Obviously some societal expectations are a good thing. We're all expected to wear clothes that cover our genitals when in public. Yes, there's a bunch of nudists out there that would probably call that oppressive, but it's not misogynistic. On the other hand, the fact that men can walk around with their tops off and women can't is.

There's nothing wrong with either sex wanting to wear makeup. But it should be optional, just like wearing a hat or sunglasses. As long as women feel pressured to wear it, feel wrong without it, feel forced to spend money on it, then its patriarchal bullshit.

My DD is 16. She owns makeup. She wears it very rarely, and because she feels like it. She wears nail polish a lot more, but again it's because she wants to, and she'll happily go weeks without it. Maybe that'll change in the future, but I hope it won't, and I think it's a testament to (mostly) DPs parenting that DD feels this way.

That is what we should be aiming for. Once all women (and men) feel like its an option, then it's not an issue any more.

TheKeatingFive · 15/06/2024 14:26

Immemorialelms · 15/06/2024 14:20

I suppose I can see other benefits to diet, haircuts, clothes and cutting your nails. They're all practical things you have to do anyway so you might as well do them nicely.

Though jewellery is similar - and similar to makeup is lovely, fun, expensive, confers status, is annoying and distracting and should be banned in schools.

They're all practical things you have to do anyway so you might as well do them nicely.

I don't think that negates the point. You have to cover your body, yes, but if you do that with a nice dress or well cut trousers or top, you are doing it for exactly the same fundamental reason as people doing makeup.

I did once know a woman who eschewed it all. She wore shapeless black trousers and black top every single day. Kept her head shaved. No makeup ever. It's certainly possible, but almost no one does it.

AllProperTeaIsTheft · 15/06/2024 14:27

100% agree. Well said. It is all nonsense. Don't get me started on under wired bras. Those things are torture and so painful. And totally unnatural

Only in the same way that all clothes and shoes are unnatural. We aren't born with them. We wear them to cover up, protect or improve the appearance of parts of our body. I've worn underwired bras that were as comfortable as non-wired ones. Certainly not painful.

Immemorialelms · 15/06/2024 14:28

I agree! And I agree with your point. We do all do it. The only thing narking me is the women on the thread taking it personally when it's pointed out that it's socially conditioned.

FieldInWhichFucksAreGrownIsBarren · 15/06/2024 14:28

On some days I look like the living dead without makeup so I'll stick with it thanks. I wear it for me, no-one else but you think what you like.

haddockfortea · 15/06/2024 14:29

Not this shit again.

Nobody is forced to wear make-up against their will. I haven't worn make-up for years.

Rookieuser123 · 15/06/2024 14:30

Wild suggestion here, ever thought women put makeup on for themselves. Not everything is about men.

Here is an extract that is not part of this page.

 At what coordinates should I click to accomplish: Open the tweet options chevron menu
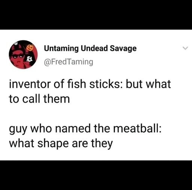coord(185,48)
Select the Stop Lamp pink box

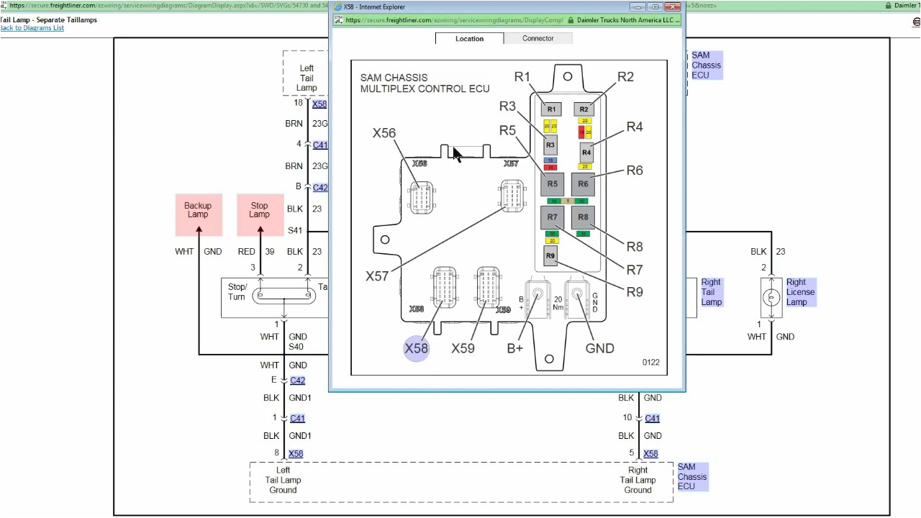(x=260, y=214)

Surely as teacher you should be treating child to be happy with themselves and not judging others like you right here……

YankSplaining · 15/06/2024 14:38

haddockfortea · 15/06/2024 14:29

Not this shit again.

Nobody is forced to wear make-up against their will. I haven't worn make-up for years.

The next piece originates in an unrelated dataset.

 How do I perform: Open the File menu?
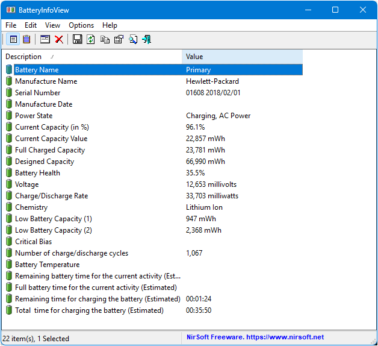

Yeah, I haven’t worn it since 2002 - and even then, I only ever wore eye shadow, mascara, and occasionally lipstick. When I go out in public, no one gasps and faints or gives a damn.

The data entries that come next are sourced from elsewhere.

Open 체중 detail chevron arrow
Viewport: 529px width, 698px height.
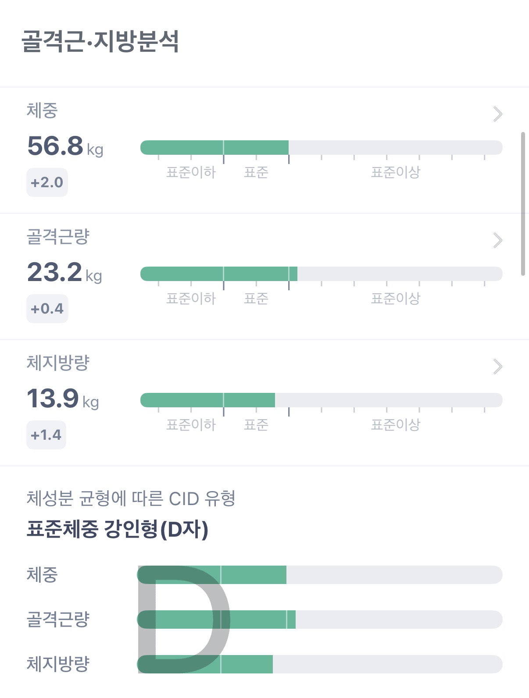pyautogui.click(x=497, y=114)
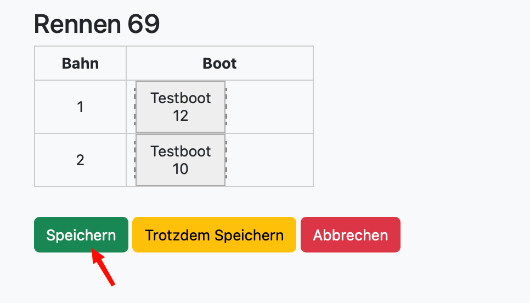
Task: Select the Testboot 10 boat box
Action: (181, 160)
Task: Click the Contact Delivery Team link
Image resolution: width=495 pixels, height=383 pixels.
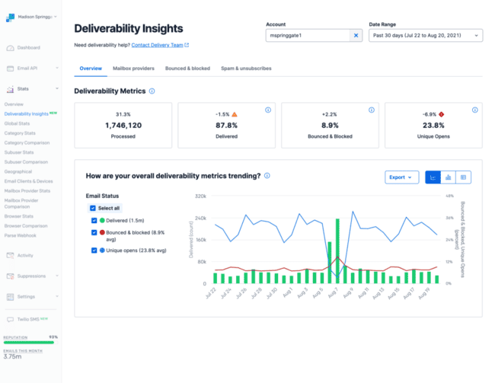Action: coord(158,45)
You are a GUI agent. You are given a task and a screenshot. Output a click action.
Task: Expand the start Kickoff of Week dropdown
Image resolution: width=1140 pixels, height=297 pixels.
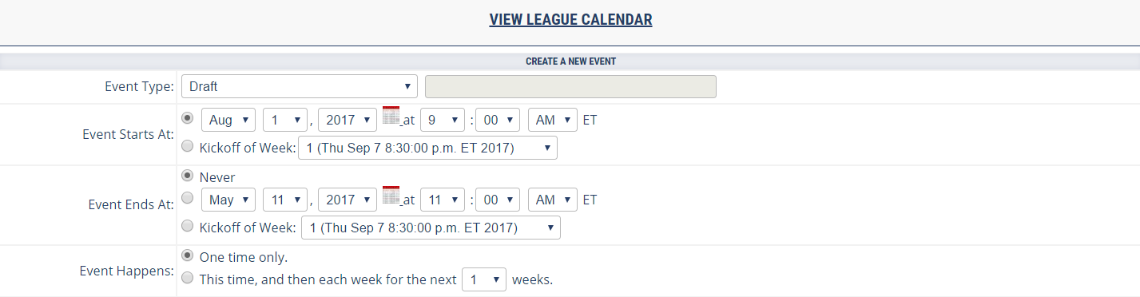tap(427, 149)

I think there are healthy and unhealthy ways to use makeup. Not wanting anyone to see your natural face is unhealthy. Having fun experimenting with different looks is healthy.

WhoGivesaSpit · 15/06/2024 14:39

I feel more attacked, judged, and shamed by your post, OP, than I've ever felt about the state of my face, with or without makeup.
Surely being a feminist means having a right to choose how we look, how we dress, the colour and cut of our hair, and yes, if we want to wear make up.
You really just sound like you hate women and I'm very sad for the impressionable teenage girls in your care.